Спрятался после этих ершовых слов карась в самую глубь тины и стал на досуге думать. Думал, думал и, между прочим, ракушек ел да ел. И что больше ест, то больше хочется. Наконец, однако ж, додумался.
— Я не потому ем ракушек, чтоб они виноваты были, — это ты правду сказал, — объяснил он ершу, — а потому я их ем, что они, эти ракушки, самой природой мне для еды предоставлены.
— Кто же тебе это сказал?
— Никто не сказал, а я сам, собственным наблюдением, дошел. У ракушки не душа, а пар; ее ешь, а она и не понимает. Да и устроена она так, что никак невозможно, чтоб ее не проглотить. Потяни рылом воду, ан в зобу у тебя уж видимо-невидимо ракушек кишит. Я и не ловлю их — сами в рот лезут. Ну, а карась — совсем другое. Караси, брат, от десяти вершков бывают, — так с этаким стариком еще поговорить надо, прежде нежели его съесть. Надо, чтобы он серьезную пакость сделал, — ну, тогда, конечно…
— Вот как щука проглотит тебя, тогда ты и узнаешь, что надо для этого сделать. А до тех пор лучше помалчивал бы.
— Нет, я не стану молчать.
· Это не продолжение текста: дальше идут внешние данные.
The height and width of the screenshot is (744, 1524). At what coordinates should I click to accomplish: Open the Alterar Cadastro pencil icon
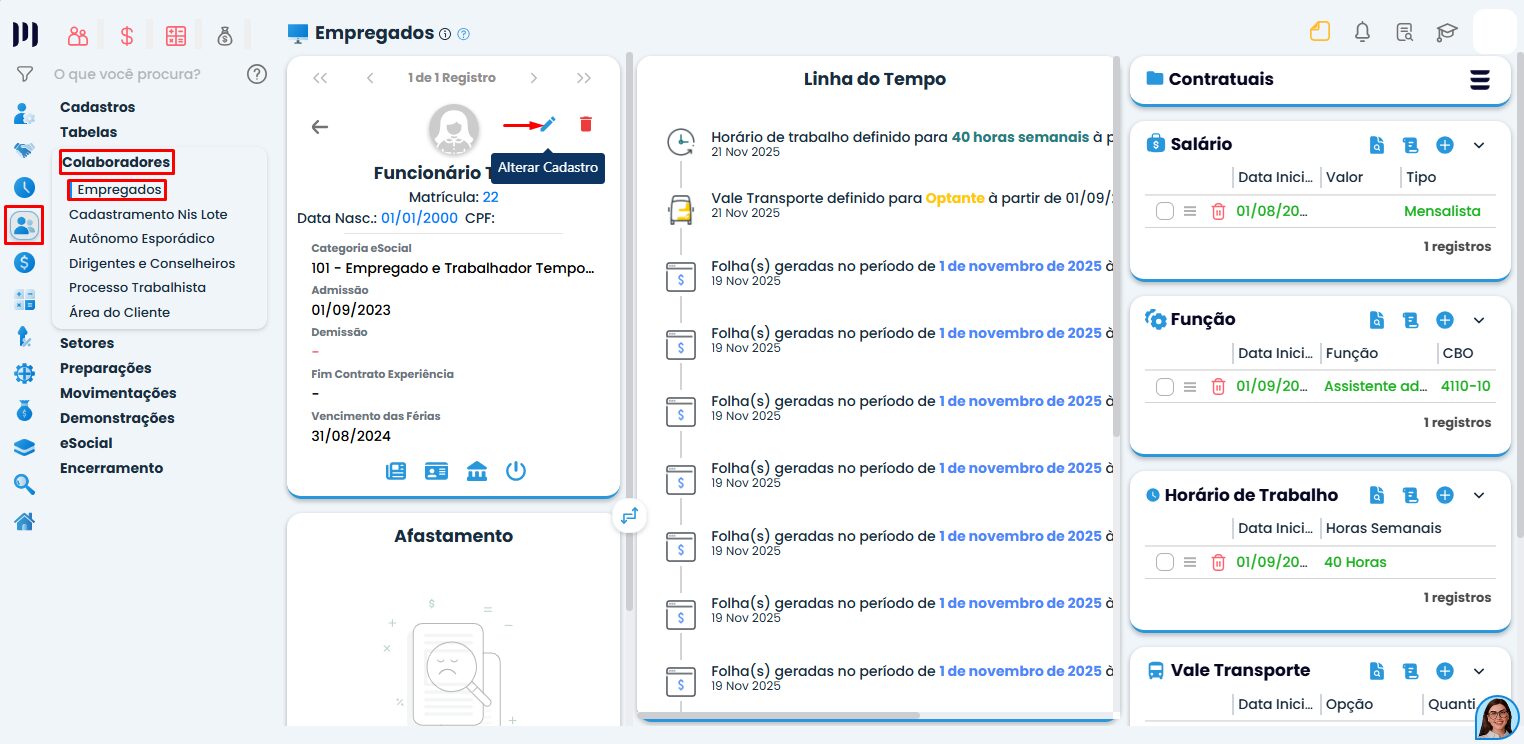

Хоть я отроду щук не видывал, но только могу судить по рассказам, что и они к голосу правды не глухи. Помилуй, скажи: может ли такое злодейство статься! Лежит карась, никого не трогает, и вдруг, ни дай, ни вынеси за что, к щуке в брюхо попадает! Ни в жизнь я этому не поверю.
— Чудак! да ведь намеднись, на глазах у тебя, монах целых два невода вашего брата из заводи вытащил… Как ты думаешь: любоваться, что ли, он на карасей-то будет?
— Не знаю. Только это еще бабушка надвое сказала, что с теми карасями сталось: йно их съели, йно в сажалку посадили. И живут они там припеваючи на монастырских хлебах!
— Ну, живи, коли так, и ты, сорвиголова!
Проходили дни за днями, а диспутам карася с ершом и конца было не видать. Место, в котором они жили, было тихое, даже слегка зеленою плесенью подернутое, самое для диспутов благоприятное. О чем ни калякай, какими мечтами пи задавайся — безнаказанность полная. Это до такой степени ободрило карася, что он с каждым сеансом все больше и больше тон своих экскурсий в область эмпиреев повышал.
— Надобно, чтоб рыбы любили друг друга! — ораторстсовал он. — Чтобы каждая за всех, а все за каждую — вот когда настоящая гармония осуществится!